Thematically, my work is divided in three areas: The mechanics of embryonic development, the dynamics of biological and artificial microswimmers, and geophysical topics such as plate tectonics. These areas are united by ideas from low-Reynolds number (i.e. inertialess) hydrodynamics, but concepts from nonlinear physics, stochastic analysis, chemistry, reaction-diffusion systems and complex fluids also show up.

I prefer using a pencil over a computer, but over time I have developed passable skills in scientific programming, including finite- and boundary element methods, and coded in Matlab, Mathematica, Python and Fortran.

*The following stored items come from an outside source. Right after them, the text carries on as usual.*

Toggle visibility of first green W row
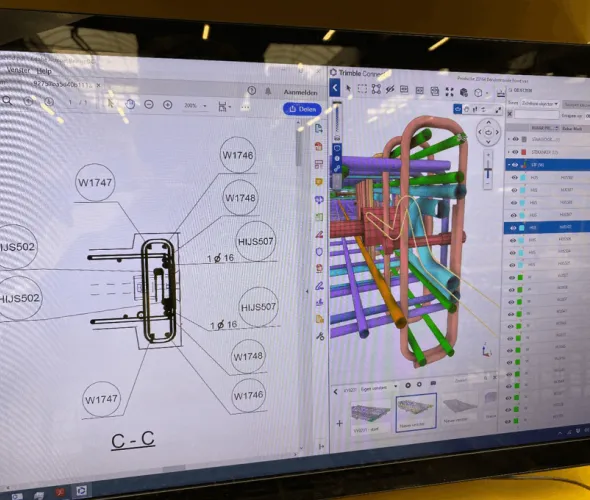The height and width of the screenshot is (500, 590). 512,277
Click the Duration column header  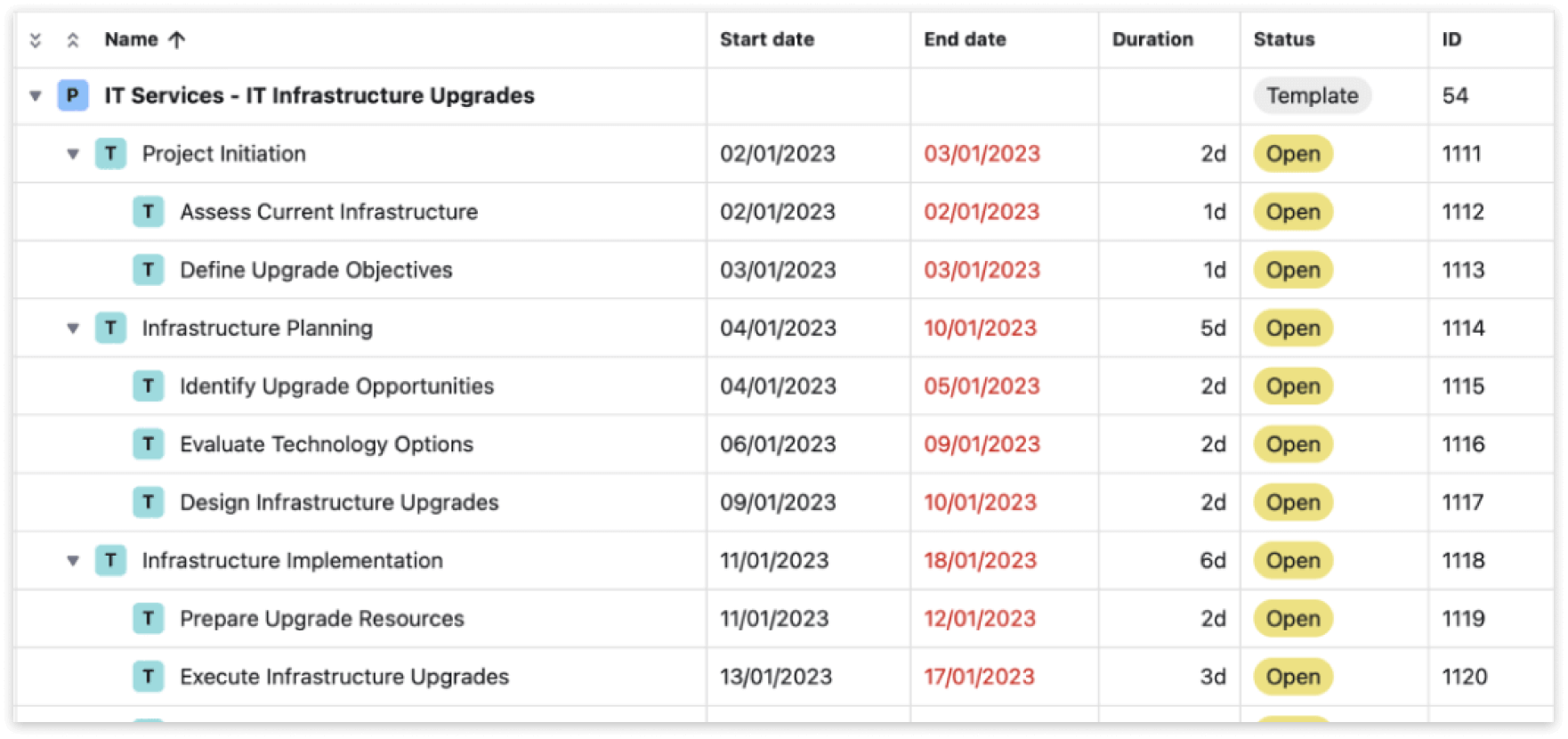click(x=1153, y=39)
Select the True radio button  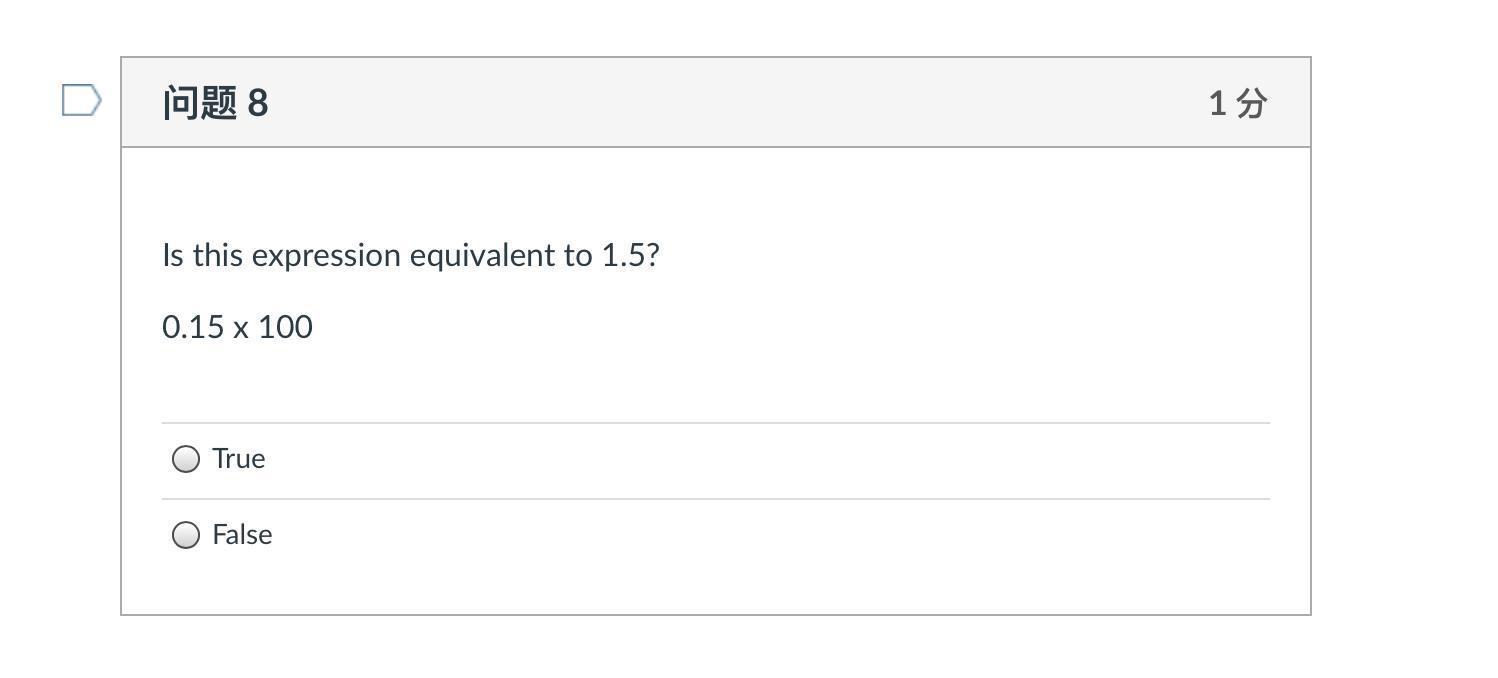(186, 459)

Research Projects (explained in simple terms). Click to expand! 🙂

  • Mechanochemical self-organisation in avian embryos

    Demonstrating that tissue mechanics regulate embryonic development

    Embryonic development is an incredibly complex yet fascinating process. How is it possible to reliably generated a living, breathing organism from a single cell? This project centres on birds and a particular stage in development called gastrulation. During gastrulation the cells of the embryo rearrange and begin to differentiate into different types. The traditional point of view is that this stage in development is controlled through biochemical signalling and activation of genes. In contrast to this view, we show that there is in fact a mechanical mechanism that dynamically regulates this process in a manner reminiscent of a self-organised Turing system embedded within a viscous fluid. This theory explains elegantly how embryos respond to mechanical and chemical perturbations and experimental data even confirms that the tissue mechanics have a direct effect on gene expression.

    Related publications:

  • Plate tectonics

    Analysing how the curvature of Earth affects plate subduction

    On the extremely slow time scales of plate tectonics, the flow of the rocky interior of the earth can be modelled as an extremely viscous fluid. In this picture, tectonic plates are essentially slabs floating on top of the mantle, which generally has a different viscosity and density but behaves otherwise the same. Using the numerical boundary element method with certain modifications it is then possible to accurately simulate the subduction dynamics of such plates in more or less idealised circumstances. Our contribution is to include the curvature of the Earth in such modelling. Ultimately it turns out that this leads to an additional resistance to bending, which makes it more difficult for small plates to subduct than for large plates.

    Related publications:

  • Swimming on the microscale

    Understanding how microorganisms propel and interact

    Imagine trying to swim in honey. You probably wouldn’t get very far. This is because honey is sticky (or “viscous”) which prevents coasting by eliminating your inertia. Now imagine you are a microbe. It turns out that even water appears as viscous to the microbe as honey appears to you! So how do they swim?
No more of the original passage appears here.